Tom Lembong Divonis karena Jalankan Ekonomi Kapitalis, Pakar Hukum: Nilai Keadilan Tak Tercermin di Kasus Ini
DIKSI.CO – Pakar Hukum Tata Negara Universitas Andalas, Feri Amsari, mengkritik keras putusan Majelis Hakim Pengadilan Tindak Pidana Korupsi (Tipikor) Jakarta Pusat yang menjatuhkan vonis terhadap mantan Menteri Perdagangan 2015–2016, Thomas Trikasih Lembong alias Tom Lembong, dalam kasus impor gula.
Feri heran karena Tom Lembong divonis seolah-olah karena menjalankan kebijakan berlandaskan sistem ekonomi kapitalis.
Menurutnya, sistem ekonomi bukanlah dasar yang sah untuk mempidanakan seseorang.
“Kalau ekonomi kapitalis bisa menjadi hukum pidana, bisa dikenakan tindak pidana, betapa banyak orang di negeri ini dipenjara,” ujar Feri dalam diskusi di Fakultas Hukum Universitas Indonesia (UI) Salemba, Jakarta, Senin (21/7/2025).
“Mohon maaf, sebagian besar ibu dan bapak bangsa kita menganut sistem ekonomi kapitalis di titik tertentu. Penjarakan itu semua,” tambahnya dengan nada menyindir.
Feri juga menilai vonis terhadap Tom Lembong tidak mencerminkan asas keadilan hukum sebagaimana dijamin oleh Pasal 28D ayat (1) Undang-Undang Dasar 1945.
“Nilai-nilai keadilan tidak tercermin dalam kasus ini. Tidak ada bukti niat jahat atau mens rea dari Tom Lembong. Nah, di mana adilnya?” ucapnya.

- - - -

### TUGAS 1
Dalam berita tentang vonis Tom Lembong, pasal apa yang disebut Feri Amsari sebagai penjamin asas keadilan hukum?
### TUGAS 2
Lanjutkan berita tentang vonis Tom Lembong mulai dari sesudah kalimat terakhirnya.

- - - -

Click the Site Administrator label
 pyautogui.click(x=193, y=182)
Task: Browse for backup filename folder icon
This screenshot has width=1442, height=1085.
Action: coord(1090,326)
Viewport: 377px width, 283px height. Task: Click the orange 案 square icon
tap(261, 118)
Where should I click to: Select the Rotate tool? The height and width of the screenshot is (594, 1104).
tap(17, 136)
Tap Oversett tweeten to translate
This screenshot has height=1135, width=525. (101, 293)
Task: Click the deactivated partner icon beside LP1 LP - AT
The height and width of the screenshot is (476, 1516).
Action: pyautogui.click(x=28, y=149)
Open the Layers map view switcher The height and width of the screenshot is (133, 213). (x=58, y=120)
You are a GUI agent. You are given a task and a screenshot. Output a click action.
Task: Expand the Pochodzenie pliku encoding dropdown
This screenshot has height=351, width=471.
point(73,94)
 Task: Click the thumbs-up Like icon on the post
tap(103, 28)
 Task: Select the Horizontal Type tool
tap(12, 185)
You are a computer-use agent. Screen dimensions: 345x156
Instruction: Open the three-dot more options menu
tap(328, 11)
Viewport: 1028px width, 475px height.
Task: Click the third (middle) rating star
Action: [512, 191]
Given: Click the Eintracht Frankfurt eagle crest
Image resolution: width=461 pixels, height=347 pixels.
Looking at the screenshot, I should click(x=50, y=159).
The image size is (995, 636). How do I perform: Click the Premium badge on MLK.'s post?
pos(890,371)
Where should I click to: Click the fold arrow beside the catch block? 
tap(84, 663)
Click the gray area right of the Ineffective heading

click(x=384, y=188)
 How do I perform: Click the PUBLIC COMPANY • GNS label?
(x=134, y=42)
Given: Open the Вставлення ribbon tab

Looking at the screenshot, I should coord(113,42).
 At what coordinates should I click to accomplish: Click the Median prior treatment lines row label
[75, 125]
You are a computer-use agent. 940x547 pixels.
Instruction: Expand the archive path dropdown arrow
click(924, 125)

- - - -

### HASIL LATIHAN 1
Pasal 28D ayat (1) Undang-Undang Dasar 1945.

### HASIL LATIHAN 2
Ia pun mendorong Tom untuk terus mencari keadilan dan menggunakan segala jalur hukum yang tersedia.
“Ini lebih mirip dendam ya. Begitu Tom Lembong dan Hasto tidak lagi di lingkaran kekuasaan dan kekuatan mereka secara politik melemah, maka mereka kemudian ditangkap, diambil untuk kepentingan proses hukum,” katanya
Sebelumnya, pada Jumat (18/7/2025), Majelis Hakim Tipikor Jakarta Pusat menjatuhkan vonis 4 tahun dan 6 bulan penjara kepada Tom Lembong dalam kasus dugaan korupsi impor gula.
“Menjatuhkan pidana kepada terdakwa, Thomas Trikasih Lembong, oleh karena itu dengan pidana penjara selama 4 tahun dan 6 bulan,” ujar Ketua Majelis Hakim Dennie Arsan Fatrika saat membacakan amar putusan.
Tom Lembong dinilai terbukti bersalah melakukan tindak pidana korupsi sebagaimana dakwaan jaksa penuntut umum.
Namun hingga kini, kontroversi masih menyelimuti putusan tersebut, terutama dari kalangan akademisi dan pengamat hukum. (*)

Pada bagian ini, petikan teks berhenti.